> **What to do**
Take the entries below and give them back exactly. Leave out nothing.

> **Supplied entries**

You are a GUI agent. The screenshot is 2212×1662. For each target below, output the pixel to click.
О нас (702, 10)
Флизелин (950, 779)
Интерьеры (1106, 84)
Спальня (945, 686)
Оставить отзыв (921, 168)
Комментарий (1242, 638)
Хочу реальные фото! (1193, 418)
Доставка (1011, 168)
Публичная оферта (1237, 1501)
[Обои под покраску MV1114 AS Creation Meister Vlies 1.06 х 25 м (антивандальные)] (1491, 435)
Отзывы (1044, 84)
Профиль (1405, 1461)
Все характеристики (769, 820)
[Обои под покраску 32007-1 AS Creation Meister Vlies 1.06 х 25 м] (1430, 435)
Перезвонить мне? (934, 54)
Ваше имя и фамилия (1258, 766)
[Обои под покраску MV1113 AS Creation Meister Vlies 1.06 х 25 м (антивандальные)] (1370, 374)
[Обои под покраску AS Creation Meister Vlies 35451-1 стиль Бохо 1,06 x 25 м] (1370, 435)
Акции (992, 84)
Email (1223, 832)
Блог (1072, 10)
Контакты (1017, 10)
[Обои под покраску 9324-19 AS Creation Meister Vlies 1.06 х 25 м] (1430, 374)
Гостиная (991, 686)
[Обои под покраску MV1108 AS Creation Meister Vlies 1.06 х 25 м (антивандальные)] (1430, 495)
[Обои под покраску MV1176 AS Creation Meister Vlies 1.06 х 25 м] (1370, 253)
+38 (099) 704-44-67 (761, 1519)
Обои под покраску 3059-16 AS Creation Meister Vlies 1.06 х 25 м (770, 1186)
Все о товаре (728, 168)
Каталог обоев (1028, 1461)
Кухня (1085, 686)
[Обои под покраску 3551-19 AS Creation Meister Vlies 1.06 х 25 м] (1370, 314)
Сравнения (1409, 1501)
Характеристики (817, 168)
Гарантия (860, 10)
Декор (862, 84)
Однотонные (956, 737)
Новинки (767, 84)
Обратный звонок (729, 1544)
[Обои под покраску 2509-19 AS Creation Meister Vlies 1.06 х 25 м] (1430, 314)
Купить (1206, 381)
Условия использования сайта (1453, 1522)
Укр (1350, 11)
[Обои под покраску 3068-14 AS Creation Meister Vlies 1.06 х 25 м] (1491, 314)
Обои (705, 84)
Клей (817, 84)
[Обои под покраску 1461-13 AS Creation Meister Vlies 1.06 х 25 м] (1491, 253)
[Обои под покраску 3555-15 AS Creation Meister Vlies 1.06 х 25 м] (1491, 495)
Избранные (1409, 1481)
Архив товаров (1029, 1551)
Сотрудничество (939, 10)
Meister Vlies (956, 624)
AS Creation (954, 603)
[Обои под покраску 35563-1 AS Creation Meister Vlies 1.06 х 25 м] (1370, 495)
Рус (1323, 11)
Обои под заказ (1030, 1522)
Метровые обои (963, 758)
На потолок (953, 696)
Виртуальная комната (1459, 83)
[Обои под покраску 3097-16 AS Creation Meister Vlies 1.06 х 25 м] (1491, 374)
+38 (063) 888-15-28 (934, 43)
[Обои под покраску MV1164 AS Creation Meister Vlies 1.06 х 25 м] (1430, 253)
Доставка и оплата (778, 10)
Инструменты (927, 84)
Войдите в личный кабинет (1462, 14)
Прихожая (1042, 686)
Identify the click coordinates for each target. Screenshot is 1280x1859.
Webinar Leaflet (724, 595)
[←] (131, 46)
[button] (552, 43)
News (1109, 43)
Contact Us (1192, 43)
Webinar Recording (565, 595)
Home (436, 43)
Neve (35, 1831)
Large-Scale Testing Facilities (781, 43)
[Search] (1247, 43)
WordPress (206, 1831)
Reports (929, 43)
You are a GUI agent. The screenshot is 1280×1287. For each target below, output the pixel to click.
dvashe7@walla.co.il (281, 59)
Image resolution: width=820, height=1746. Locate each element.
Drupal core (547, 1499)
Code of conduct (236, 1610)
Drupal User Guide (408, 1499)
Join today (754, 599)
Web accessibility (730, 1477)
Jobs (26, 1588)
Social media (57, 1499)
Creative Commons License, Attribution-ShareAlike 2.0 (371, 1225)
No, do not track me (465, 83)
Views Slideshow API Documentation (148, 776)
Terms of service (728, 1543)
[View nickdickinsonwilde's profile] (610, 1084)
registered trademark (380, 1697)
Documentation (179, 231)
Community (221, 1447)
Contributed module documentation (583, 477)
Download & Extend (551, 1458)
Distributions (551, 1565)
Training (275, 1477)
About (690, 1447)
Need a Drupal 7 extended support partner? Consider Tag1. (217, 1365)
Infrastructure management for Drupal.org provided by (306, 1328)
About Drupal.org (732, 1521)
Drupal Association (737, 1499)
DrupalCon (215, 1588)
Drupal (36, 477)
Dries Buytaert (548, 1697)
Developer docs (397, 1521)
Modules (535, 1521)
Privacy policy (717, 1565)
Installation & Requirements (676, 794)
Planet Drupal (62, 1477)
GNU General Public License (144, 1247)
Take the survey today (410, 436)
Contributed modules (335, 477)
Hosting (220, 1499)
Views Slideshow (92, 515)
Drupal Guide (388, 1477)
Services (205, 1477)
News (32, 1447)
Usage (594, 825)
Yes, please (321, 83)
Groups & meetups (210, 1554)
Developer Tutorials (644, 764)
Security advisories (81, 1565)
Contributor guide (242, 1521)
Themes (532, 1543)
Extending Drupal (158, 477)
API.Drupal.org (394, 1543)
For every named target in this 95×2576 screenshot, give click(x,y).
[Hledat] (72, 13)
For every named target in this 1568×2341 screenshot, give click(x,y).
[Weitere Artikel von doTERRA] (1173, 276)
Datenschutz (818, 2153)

> **Solved exercise**
You are a GUI agent. The screenshot is 2212×1662. For each target below, output the pixel to click.
О нас (702, 10)
Флизелин (950, 779)
Интерьеры (1106, 84)
Спальня (945, 686)
Оставить отзыв (921, 168)
Комментарий (1242, 638)
Хочу реальные фото! (1193, 418)
Доставка (1011, 168)
Публичная оферта (1237, 1501)
[Обои под покраску MV1114 AS Creation Meister Vlies 1.06 х 25 м (антивандальные)] (1491, 435)
Отзывы (1044, 84)
Профиль (1405, 1461)
Все характеристики (769, 820)
[Обои под покраску 32007-1 AS Creation Meister Vlies 1.06 х 25 м] (1430, 435)
Перезвонить мне? (934, 54)
Ваше имя и фамилия (1258, 766)
[Обои под покраску MV1113 AS Creation Meister Vlies 1.06 х 25 м (антивандальные)] (1370, 374)
[Обои под покраску AS Creation Meister Vlies 35451-1 стиль Бохо 1,06 x 25 м] (1370, 435)
Акции (992, 84)
Email (1223, 832)
Блог (1072, 10)
Контакты (1017, 10)
[Обои под покраску 9324-19 AS Creation Meister Vlies 1.06 х 25 м] (1430, 374)
Гостиная (991, 686)
[Обои под покраску MV1108 AS Creation Meister Vlies 1.06 х 25 м (антивандальные)] (1430, 495)
[Обои под покраску MV1176 AS Creation Meister Vlies 1.06 х 25 м] (1370, 253)
+38 (099) 704-44-67 (761, 1519)
Обои под покраску 3059-16 AS Creation Meister Vlies 1.06 х 25 м (770, 1186)
Все о товаре (728, 168)
Каталог обоев (1028, 1461)
Кухня (1085, 686)
[Обои под покраску 3551-19 AS Creation Meister Vlies 1.06 х 25 м] (1370, 314)
Сравнения (1409, 1501)
Характеристики (817, 168)
Гарантия (860, 10)
Декор (862, 84)
Однотонные (956, 737)
Новинки (767, 84)
Обратный звонок (729, 1544)
[Обои под покраску 2509-19 AS Creation Meister Vlies 1.06 х 25 м] (1430, 314)
Купить (1206, 381)
Условия использования сайта (1453, 1522)
Укр (1350, 11)
[Обои под покраску 3068-14 AS Creation Meister Vlies 1.06 х 25 м] (1491, 314)
Обои (705, 84)
Клей (817, 84)
[Обои под покраску 1461-13 AS Creation Meister Vlies 1.06 х 25 м] (1491, 253)
[Обои под покраску 3555-15 AS Creation Meister Vlies 1.06 х 25 м] (1491, 495)
Избранные (1409, 1481)
Архив товаров (1029, 1551)
Сотрудничество (939, 10)
Meister Vlies (956, 624)
AS Creation (954, 603)
[Обои под покраску 35563-1 AS Creation Meister Vlies 1.06 х 25 м] (1370, 495)
Рус (1323, 11)
Обои под заказ (1030, 1522)
Метровые обои (963, 758)
На потолок (953, 696)
Виртуальная комната (1459, 83)
[Обои под покраску 3097-16 AS Creation Meister Vlies 1.06 х 25 м] (1491, 374)
+38 (063) 888-15-28 (934, 43)
[Обои под покраску MV1164 AS Creation Meister Vlies 1.06 х 25 м] (1430, 253)
Доставка и оплата (778, 10)
Инструменты (927, 84)
Войдите в личный кабинет (1462, 14)
Прихожая (1042, 686)
Identify the click coordinates for each target. Screenshot is 1280x1859.
Webinar Leaflet (724, 595)
[←] (131, 46)
[button] (552, 43)
News (1109, 43)
Contact Us (1192, 43)
Webinar Recording (565, 595)
Home (436, 43)
Neve (35, 1831)
Large-Scale Testing Facilities (781, 43)
[Search] (1247, 43)
WordPress (206, 1831)
Reports (929, 43)
You are a GUI agent. The screenshot is 1280×1287. For each target below, output the pixel to click.
dvashe7@walla.co.il (281, 59)
Image resolution: width=820, height=1746. Locate each element.
Drupal core (547, 1499)
Code of conduct (236, 1610)
Drupal User Guide (408, 1499)
Join today (754, 599)
Web accessibility (730, 1477)
Jobs (26, 1588)
Social media (57, 1499)
Creative Commons License, Attribution-ShareAlike 2.0 (371, 1225)
No, do not track me (465, 83)
Views Slideshow API Documentation (148, 776)
Terms of service (728, 1543)
[View nickdickinsonwilde's profile] (610, 1084)
registered trademark (380, 1697)
Documentation (179, 231)
Community (221, 1447)
Contributed module documentation (583, 477)
Download & Extend (551, 1458)
Distributions (551, 1565)
Training (275, 1477)
About (690, 1447)
Need a Drupal 7 extended support partner? Consider Tag1. (217, 1365)
Infrastructure management for Drupal.org provided by (306, 1328)
About Drupal.org (732, 1521)
Drupal Association (737, 1499)
DrupalCon (215, 1588)
Drupal (36, 477)
Dries Buytaert (548, 1697)
Developer docs (397, 1521)
Modules (535, 1521)
Privacy policy (717, 1565)
Installation & Requirements (676, 794)
Planet Drupal (62, 1477)
GNU General Public License (144, 1247)
Take the survey today (410, 436)
Contributed modules (335, 477)
Hosting (220, 1499)
Views Slideshow (92, 515)
Drupal Guide (388, 1477)
Services (205, 1477)
News (32, 1447)
Usage (594, 825)
Yes, please (321, 83)
Groups & meetups (210, 1554)
Developer Tutorials (644, 764)
Security advisories (81, 1565)
Contributor guide (242, 1521)
Themes (532, 1543)
Extending Drupal (158, 477)
API.Drupal.org (394, 1543)
For every named target in this 95×2576 screenshot, give click(x,y).
[Hledat] (72, 13)
For every named target in this 1568×2341 screenshot, give click(x,y).
[Weitere Artikel von doTERRA] (1173, 276)
Datenschutz (818, 2153)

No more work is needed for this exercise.